2. Material and methods

2.1. Chemicals

Reference standards; gallic acid (GA), quercetin (QE), L-ascorbic acid) and Folin-Ciocalteu (FC) phenol reagent were obtained from Sigma-Aldrich Chemical Co. (St. Louis, MO, USA). Other chemicals/reagents (2,4-dinitrophenylhydrazine, H2SO4, potassium acetate) and organic solvents (ethanol, acetone, hexane, acetic acid, petroleum ether) of analytical grade were locally sourced from Somatco Scientific Supplies (Riyadh, Saudi Arabia).

2.2. Study layout

Forty-day ‘Red Rose’ tomato (Reimer Seeds, Saint Leonard MD, USA) seedlings were transplanted in the greenhouse facility at King Saud University (24.7256° N, 46.6153° E), Riyadh, Saudi Arabia. The plastic pots (25-cm diameter, with growth media consisted of sand and peat in the 1:1 ratio) were arranged in completely randomized design with four replications. The pots were placed in the greenhouse at 50 cm apart with 1 m distance between the rows. All plants received similar cultural practices as recommended for greenhouse grown tomatoes (Maynard and Hochmuth, 2006).

2.3. Fruit sampling and NIR spectroscopy test

Based on visual assessment (California Tomato Commission, 2020), fifty fruits from each replication were randomly harvested at five maturity stages: breaker (BK), turning (TG), pink (PK), light-red (LR), and red (RD). Fresh tomato fruit were labeled and scanned using the handheld near infra-red enhanced spectrometer (F-750, Produce Quality Mater, Felix Instruments, Camas WA, USA), at wavelength range (285–1200 nm).

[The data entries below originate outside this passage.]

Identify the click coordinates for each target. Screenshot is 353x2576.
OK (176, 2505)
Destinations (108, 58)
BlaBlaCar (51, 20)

The labeled tomato samples were then measured analytically for flesh firmness, lycopene (Lyco), β-carotene (β-Car), total phenolic content (TPC), and total flavonoid content (TFC).

2.4. Analytical (destructive) methods

2.4.1. Flesh firmness

The flesh firmness of tomato fruits was measured as described by Subedi and Walsh (2009) by pushing a plunger tip (6 mm) into their opposite pared surfaces along the equatorial region using a handheld penetrometer (FT 40, Wagner Instruments, Greenwich CT, USA) and the values were expressed as newton (N).

2.4.2. Dietary antioxidants

The seeds and the placental tissues of the fruit were discarded and the pericarp slices (r = 4) were divided into two groups. The levels of oxygen-free carotenoids (Lycopene and β-Car) were immediately analyzed in the first group to avoid isomerization and photo-degradation. The second group of pericarp slices was freeze-dried and stored at –20 °C until needed (maximum 3-week storage) for determination of TPC and TFC.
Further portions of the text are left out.